---------- Extracted data

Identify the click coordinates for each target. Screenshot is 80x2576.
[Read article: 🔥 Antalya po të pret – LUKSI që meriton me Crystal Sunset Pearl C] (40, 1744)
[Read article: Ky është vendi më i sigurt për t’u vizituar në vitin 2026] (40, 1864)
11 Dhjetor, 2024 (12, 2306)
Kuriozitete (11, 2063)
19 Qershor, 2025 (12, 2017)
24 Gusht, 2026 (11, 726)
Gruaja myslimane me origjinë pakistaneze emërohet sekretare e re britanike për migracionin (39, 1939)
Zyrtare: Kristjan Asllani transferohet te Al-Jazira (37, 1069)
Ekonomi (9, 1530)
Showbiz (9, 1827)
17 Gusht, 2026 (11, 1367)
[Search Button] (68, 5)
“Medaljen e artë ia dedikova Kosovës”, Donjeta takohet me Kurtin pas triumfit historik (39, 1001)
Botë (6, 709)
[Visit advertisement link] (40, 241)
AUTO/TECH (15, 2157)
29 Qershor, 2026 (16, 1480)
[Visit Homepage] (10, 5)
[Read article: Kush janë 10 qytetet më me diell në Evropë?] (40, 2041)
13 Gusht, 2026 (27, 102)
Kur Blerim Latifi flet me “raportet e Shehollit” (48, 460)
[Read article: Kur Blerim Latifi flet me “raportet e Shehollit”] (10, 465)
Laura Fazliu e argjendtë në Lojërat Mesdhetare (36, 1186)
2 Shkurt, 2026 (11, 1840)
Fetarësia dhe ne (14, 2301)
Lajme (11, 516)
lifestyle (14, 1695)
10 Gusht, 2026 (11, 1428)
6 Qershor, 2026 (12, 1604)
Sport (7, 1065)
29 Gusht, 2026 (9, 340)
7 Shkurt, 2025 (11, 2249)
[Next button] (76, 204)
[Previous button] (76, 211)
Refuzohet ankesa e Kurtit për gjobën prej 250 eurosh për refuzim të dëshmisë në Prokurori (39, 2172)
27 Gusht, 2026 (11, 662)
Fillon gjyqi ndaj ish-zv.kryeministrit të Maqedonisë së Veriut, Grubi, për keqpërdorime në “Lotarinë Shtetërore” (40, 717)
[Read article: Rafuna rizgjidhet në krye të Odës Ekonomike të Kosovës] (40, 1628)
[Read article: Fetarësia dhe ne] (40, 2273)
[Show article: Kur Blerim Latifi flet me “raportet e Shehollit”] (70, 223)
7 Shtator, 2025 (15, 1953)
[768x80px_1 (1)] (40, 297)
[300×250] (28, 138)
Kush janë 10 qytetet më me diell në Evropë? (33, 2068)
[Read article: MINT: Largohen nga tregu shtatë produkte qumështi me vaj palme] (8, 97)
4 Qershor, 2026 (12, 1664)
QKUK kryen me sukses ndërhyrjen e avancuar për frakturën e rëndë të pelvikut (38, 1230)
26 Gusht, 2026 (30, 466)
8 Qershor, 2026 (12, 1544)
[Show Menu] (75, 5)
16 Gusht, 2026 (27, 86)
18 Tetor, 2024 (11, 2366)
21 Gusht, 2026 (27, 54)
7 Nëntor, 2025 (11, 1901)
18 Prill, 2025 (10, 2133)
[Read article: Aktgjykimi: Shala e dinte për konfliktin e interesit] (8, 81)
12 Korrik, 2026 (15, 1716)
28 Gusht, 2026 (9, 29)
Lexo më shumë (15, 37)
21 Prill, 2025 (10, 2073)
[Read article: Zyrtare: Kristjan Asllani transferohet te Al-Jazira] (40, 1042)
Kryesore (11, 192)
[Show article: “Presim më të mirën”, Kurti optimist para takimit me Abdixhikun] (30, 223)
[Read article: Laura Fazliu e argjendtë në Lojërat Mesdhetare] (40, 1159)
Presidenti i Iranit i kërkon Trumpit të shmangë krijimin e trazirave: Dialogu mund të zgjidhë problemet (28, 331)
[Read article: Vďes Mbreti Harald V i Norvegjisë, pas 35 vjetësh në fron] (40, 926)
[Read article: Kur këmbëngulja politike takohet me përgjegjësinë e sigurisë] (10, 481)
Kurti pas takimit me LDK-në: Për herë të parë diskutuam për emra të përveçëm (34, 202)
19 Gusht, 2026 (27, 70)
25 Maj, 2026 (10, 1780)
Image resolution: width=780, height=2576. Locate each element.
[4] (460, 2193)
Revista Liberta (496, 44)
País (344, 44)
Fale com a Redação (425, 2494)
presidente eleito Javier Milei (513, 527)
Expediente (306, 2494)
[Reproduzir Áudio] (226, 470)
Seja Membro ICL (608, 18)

--------------------

# Aim of the task:
The material is to be written out again in full, with no word altered.

# Your solution:
Identify the click coordinates for each target. Screenshot is 80x2576.
[Read article: 🔥 Antalya po të pret – LUKSI që meriton me Crystal Sunset Pearl C] (40, 1744)
[Read article: Ky është vendi më i sigurt për t’u vizituar në vitin 2026] (40, 1864)
11 Dhjetor, 2024 (12, 2306)
Kuriozitete (11, 2063)
19 Qershor, 2025 (12, 2017)
24 Gusht, 2026 (11, 726)
Gruaja myslimane me origjinë pakistaneze emërohet sekretare e re britanike për migracionin (39, 1939)
Zyrtare: Kristjan Asllani transferohet te Al-Jazira (37, 1069)
Ekonomi (9, 1530)
Showbiz (9, 1827)
17 Gusht, 2026 (11, 1367)
[Search Button] (68, 5)
“Medaljen e artë ia dedikova Kosovës”, Donjeta takohet me Kurtin pas triumfit historik (39, 1001)
Botë (6, 709)
[Visit advertisement link] (40, 241)
AUTO/TECH (15, 2157)
29 Qershor, 2026 (16, 1480)
[Visit Homepage] (10, 5)
[Read article: Kush janë 10 qytetet më me diell në Evropë?] (40, 2041)
13 Gusht, 2026 (27, 102)
Kur Blerim Latifi flet me “raportet e Shehollit” (48, 460)
[Read article: Kur Blerim Latifi flet me “raportet e Shehollit”] (10, 465)
Laura Fazliu e argjendtë në Lojërat Mesdhetare (36, 1186)
2 Shkurt, 2026 (11, 1840)
Fetarësia dhe ne (14, 2301)
Lajme (11, 516)
lifestyle (14, 1695)
10 Gusht, 2026 (11, 1428)
6 Qershor, 2026 (12, 1604)
Sport (7, 1065)
29 Gusht, 2026 (9, 340)
7 Shkurt, 2025 (11, 2249)
[Next button] (76, 204)
[Previous button] (76, 211)
Refuzohet ankesa e Kurtit për gjobën prej 250 eurosh për refuzim të dëshmisë në Prokurori (39, 2172)
27 Gusht, 2026 (11, 662)
Fillon gjyqi ndaj ish-zv.kryeministrit të Maqedonisë së Veriut, Grubi, për keqpërdorime në “Lotarinë Shtetërore” (40, 717)
[Read article: Rafuna rizgjidhet në krye të Odës Ekonomike të Kosovës] (40, 1628)
[Read article: Fetarësia dhe ne] (40, 2273)
[Show article: Kur Blerim Latifi flet me “raportet e Shehollit”] (70, 223)
7 Shtator, 2025 (15, 1953)
[768x80px_1 (1)] (40, 297)
[300×250] (28, 138)
Kush janë 10 qytetet më me diell në Evropë? (33, 2068)
[Read article: MINT: Largohen nga tregu shtatë produkte qumështi me vaj palme] (8, 97)
4 Qershor, 2026 (12, 1664)
QKUK kryen me sukses ndërhyrjen e avancuar për frakturën e rëndë të pelvikut (38, 1230)
26 Gusht, 2026 (30, 466)
8 Qershor, 2026 (12, 1544)
[Show Menu] (75, 5)
16 Gusht, 2026 (27, 86)
18 Tetor, 2024 (11, 2366)
21 Gusht, 2026 (27, 54)
7 Nëntor, 2025 (11, 1901)
18 Prill, 2025 (10, 2133)
[Read article: Aktgjykimi: Shala e dinte për konfliktin e interesit] (8, 81)
12 Korrik, 2026 (15, 1716)
28 Gusht, 2026 (9, 29)
Lexo më shumë (15, 37)
21 Prill, 2025 (10, 2073)
[Read article: Zyrtare: Kristjan Asllani transferohet te Al-Jazira] (40, 1042)
Kryesore (11, 192)
[Show article: “Presim më të mirën”, Kurti optimist para takimit me Abdixhikun] (30, 223)
[Read article: Laura Fazliu e argjendtë në Lojërat Mesdhetare] (40, 1159)
Presidenti i Iranit i kërkon Trumpit të shmangë krijimin e trazirave: Dialogu mund të zgjidhë problemet (28, 331)
[Read article: Vďes Mbreti Harald V i Norvegjisë, pas 35 vjetësh në fron] (40, 926)
[Read article: Kur këmbëngulja politike takohet me përgjegjësinë e sigurisë] (10, 481)
Kurti pas takimit me LDK-në: Për herë të parë diskutuam për emra të përveçëm (34, 202)
19 Gusht, 2026 (27, 70)
25 Maj, 2026 (10, 1780)
Image resolution: width=780, height=2576. Locate each element.
[4] (460, 2193)
Revista Liberta (496, 44)
País (344, 44)
Fale com a Redação (425, 2494)
presidente eleito Javier Milei (513, 527)
Expediente (306, 2494)
[Reproduzir Áudio] (226, 470)
Seja Membro ICL (608, 18)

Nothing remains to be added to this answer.